Pioneering researchers in the area of gender differences in the onset, treatment and outcome of schizophrenia have proposed that, in women, estrogen may confer protection against the early onset of severe schizophrenia (Lewine, 1988; Seeman and Lang, 1990). These researchers have suggested that women are vulnerable to relapses of schizophrenia, or their first episode of illness, in the perimenopausal period when estrogen production diminishes. As articulated by Hafner and colleagues (1998), the hypothesis also encompasses early estrogen effects on the developing brain such that a structural effect of estrogen acting during brain maturation causes the delay of first onset schizophrenia in females. From puberty, this putative structural effect is reinforced by a functional effect. Fading estrogen secretion around menopause causes women predisposed for schizophrenia (but who until then had been protected by estrogens) to fall ill with late-onset schizophrenia. Essentially, the estrogen protection hypothesis is based on three broad lines of work: epidemiological studies, biological or basic science studies in animal models, and clinical studies (Hafner et al., 1998).
A gender difference in the age at first admission, with women being older than men, was noted by Kraepelin (1913-1915). The finding was largely ignored until the late 1980s when Angermeyer and Kuhn (1988) confirmed the age difference at first admission in 50 out of 53 international studies. It is now widely accepted that males presenting with their first episode of schizophrenia are usually between the ages of 16 and 19 years, while women are up to five to 10 years older at first presentation.

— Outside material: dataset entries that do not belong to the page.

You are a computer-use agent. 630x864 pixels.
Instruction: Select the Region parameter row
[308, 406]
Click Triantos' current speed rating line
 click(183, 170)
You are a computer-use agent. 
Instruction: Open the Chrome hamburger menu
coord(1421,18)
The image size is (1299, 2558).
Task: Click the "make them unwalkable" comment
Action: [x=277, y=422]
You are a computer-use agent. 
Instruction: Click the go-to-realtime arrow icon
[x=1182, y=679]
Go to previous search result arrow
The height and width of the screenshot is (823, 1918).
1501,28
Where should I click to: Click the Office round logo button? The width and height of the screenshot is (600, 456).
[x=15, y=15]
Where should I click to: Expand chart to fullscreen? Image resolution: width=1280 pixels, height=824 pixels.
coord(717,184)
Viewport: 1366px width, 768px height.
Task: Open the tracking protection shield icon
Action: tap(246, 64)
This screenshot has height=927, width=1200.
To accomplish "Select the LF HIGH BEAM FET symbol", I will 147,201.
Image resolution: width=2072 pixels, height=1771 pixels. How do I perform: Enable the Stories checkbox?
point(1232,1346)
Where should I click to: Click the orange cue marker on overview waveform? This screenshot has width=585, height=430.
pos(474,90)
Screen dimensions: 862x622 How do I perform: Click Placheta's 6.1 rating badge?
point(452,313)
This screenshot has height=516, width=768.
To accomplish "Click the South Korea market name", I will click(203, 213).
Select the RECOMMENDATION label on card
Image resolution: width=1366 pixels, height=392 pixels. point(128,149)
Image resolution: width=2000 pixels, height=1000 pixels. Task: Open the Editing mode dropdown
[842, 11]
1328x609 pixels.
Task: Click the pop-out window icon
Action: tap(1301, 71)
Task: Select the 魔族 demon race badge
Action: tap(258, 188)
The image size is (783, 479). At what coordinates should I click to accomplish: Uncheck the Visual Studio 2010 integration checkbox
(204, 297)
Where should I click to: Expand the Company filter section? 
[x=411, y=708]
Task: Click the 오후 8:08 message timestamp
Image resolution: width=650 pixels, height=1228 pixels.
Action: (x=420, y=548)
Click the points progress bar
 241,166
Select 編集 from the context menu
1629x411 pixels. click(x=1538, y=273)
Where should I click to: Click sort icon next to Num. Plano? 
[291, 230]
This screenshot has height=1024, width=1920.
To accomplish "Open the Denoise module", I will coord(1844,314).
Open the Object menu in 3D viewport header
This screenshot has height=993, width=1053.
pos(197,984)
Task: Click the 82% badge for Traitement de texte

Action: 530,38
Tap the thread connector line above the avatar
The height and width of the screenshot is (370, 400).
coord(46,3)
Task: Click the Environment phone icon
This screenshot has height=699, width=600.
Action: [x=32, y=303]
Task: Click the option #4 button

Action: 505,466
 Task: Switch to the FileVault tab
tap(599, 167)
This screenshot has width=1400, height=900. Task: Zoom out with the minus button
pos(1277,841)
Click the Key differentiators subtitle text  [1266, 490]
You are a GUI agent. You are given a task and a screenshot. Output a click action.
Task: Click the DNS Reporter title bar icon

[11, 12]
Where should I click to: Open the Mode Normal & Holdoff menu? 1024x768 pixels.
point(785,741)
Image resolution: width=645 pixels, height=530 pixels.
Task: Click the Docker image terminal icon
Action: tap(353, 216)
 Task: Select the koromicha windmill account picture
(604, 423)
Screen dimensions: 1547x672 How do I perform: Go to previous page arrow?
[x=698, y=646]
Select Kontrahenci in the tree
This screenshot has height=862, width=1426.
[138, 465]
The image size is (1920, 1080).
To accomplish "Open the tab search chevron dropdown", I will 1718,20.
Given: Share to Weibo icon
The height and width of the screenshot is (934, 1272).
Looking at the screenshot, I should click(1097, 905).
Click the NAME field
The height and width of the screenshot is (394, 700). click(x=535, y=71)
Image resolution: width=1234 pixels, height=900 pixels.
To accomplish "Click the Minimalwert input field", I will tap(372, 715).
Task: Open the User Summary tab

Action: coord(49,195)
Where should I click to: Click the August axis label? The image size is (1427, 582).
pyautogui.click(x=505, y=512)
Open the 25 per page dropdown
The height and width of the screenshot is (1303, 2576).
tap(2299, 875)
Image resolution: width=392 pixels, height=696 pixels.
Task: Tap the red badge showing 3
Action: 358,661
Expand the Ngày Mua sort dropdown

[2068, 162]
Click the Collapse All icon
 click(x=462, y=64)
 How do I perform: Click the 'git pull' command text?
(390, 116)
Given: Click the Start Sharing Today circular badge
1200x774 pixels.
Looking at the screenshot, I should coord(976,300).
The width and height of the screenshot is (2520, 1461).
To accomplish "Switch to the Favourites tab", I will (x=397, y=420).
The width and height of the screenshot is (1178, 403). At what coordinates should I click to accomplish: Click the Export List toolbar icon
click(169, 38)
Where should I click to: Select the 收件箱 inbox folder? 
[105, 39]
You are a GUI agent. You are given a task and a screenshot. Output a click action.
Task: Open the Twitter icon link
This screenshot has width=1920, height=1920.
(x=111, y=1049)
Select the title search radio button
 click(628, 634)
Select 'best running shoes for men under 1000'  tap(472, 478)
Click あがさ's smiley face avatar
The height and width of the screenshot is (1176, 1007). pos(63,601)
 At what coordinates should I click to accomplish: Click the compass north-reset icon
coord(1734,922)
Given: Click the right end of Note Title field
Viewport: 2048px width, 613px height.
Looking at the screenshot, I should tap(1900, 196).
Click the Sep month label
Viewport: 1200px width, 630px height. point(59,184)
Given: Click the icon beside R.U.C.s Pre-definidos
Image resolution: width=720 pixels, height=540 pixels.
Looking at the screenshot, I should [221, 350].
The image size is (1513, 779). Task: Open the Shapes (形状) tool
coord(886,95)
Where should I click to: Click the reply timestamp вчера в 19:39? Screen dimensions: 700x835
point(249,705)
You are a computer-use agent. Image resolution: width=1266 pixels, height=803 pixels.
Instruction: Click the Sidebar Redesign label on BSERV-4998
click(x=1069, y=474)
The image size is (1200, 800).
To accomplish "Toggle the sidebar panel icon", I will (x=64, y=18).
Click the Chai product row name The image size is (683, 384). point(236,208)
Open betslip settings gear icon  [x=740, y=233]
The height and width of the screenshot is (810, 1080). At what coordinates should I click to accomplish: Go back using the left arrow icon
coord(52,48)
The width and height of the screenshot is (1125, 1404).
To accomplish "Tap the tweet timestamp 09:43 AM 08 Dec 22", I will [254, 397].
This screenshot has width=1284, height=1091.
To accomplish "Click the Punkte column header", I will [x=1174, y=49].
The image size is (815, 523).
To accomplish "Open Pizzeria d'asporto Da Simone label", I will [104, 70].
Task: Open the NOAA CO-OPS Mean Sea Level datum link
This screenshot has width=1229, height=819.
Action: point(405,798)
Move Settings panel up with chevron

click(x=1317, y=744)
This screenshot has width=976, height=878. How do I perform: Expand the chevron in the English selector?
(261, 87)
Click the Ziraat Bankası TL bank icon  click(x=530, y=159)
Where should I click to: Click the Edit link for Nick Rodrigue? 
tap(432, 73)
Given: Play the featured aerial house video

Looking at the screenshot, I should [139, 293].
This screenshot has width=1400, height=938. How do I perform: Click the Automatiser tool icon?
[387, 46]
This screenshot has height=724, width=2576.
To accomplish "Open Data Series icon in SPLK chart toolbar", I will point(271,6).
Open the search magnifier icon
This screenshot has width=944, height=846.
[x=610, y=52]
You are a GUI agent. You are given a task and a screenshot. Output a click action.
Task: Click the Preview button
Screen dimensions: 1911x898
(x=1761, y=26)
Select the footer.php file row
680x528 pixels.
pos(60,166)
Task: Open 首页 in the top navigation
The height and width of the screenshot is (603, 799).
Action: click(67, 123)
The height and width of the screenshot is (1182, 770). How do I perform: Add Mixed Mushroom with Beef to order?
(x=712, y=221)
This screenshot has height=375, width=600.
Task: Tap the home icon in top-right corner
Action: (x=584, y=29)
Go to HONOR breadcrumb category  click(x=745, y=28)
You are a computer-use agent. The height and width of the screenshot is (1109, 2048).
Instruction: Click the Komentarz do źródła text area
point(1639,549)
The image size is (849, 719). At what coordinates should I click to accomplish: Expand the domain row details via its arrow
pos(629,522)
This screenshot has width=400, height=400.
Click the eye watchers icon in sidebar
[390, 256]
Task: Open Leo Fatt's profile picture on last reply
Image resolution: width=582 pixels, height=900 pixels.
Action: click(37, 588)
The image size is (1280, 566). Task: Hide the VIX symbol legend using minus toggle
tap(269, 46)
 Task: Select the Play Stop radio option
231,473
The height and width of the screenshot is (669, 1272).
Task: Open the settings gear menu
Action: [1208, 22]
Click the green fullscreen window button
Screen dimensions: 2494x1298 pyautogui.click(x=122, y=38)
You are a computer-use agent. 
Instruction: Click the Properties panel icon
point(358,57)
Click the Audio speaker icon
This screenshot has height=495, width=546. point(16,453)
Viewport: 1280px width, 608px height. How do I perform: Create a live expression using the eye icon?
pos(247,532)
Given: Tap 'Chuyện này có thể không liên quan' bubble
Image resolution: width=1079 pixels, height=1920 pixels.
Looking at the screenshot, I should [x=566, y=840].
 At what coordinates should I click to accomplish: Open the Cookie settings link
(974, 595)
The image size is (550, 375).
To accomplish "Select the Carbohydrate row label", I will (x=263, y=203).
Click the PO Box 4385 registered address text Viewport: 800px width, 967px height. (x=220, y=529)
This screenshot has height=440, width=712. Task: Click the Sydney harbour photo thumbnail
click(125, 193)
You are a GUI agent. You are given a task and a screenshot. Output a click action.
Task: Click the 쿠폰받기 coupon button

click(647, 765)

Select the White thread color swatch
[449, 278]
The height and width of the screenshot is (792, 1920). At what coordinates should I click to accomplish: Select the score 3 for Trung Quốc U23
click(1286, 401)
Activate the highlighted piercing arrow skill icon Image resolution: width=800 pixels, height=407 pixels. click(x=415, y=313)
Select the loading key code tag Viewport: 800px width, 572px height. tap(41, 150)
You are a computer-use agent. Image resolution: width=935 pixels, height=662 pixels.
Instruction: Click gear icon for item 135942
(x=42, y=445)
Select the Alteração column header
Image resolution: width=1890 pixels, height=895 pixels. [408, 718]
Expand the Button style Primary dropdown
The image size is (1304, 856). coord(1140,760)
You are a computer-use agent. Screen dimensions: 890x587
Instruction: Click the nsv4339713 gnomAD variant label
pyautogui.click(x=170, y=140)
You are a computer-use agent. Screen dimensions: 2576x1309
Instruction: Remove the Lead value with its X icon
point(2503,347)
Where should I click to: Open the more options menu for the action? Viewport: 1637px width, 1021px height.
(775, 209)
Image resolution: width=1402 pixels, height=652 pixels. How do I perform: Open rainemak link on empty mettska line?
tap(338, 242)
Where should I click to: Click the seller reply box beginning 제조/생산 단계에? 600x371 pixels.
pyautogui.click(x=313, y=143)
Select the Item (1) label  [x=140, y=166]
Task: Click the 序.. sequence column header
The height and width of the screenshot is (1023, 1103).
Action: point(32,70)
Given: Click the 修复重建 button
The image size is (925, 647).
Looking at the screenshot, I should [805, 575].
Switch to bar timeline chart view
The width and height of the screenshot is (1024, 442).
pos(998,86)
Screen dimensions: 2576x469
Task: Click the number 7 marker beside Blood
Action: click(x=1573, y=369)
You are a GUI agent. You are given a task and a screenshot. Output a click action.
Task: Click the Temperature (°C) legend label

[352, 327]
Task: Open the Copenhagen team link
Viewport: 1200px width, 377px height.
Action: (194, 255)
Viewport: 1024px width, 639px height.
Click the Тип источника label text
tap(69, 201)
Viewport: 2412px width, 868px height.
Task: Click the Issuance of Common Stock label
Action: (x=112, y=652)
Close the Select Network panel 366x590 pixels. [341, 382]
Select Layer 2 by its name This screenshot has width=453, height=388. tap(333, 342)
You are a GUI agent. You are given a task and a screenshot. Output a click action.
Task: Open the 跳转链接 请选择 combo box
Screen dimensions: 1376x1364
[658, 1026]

Behrens and colleagues (1992) showed that estrogen has a complex action on the dopamine system in animals, but were able to conclude from a series of studies that estrogen downregulates dopamine transmission. This finding has been replicated in animals (Clopton and Gordon, 1986; Ferretti et al., 1992; Perry et al., 1981). More recently, Fink and colleagues (1999, 1998) have shown that estrogen induces a significant increase in 5-HT2A receptors and the serotonin transporter (SERT) in regions of the rat forebrain that are concerned with mental state mood, cognition, memory, emotion and neuroendocrine control in humans. The precise mechanism of the estrogen serotonin interaction is not yet clear. The net effect of the action of estrogen on 5-HT2A receptors and SERT dopamine in general could be thought to mimic so-called atypical or newer antipsychotic medications. The significance of these findings for schizophrenia suggests that in fact the effect of estrogen in the brain on key neurotransmitter systems involved in the production of psychotic symptoms accounts for the estrogen protection hypothesis.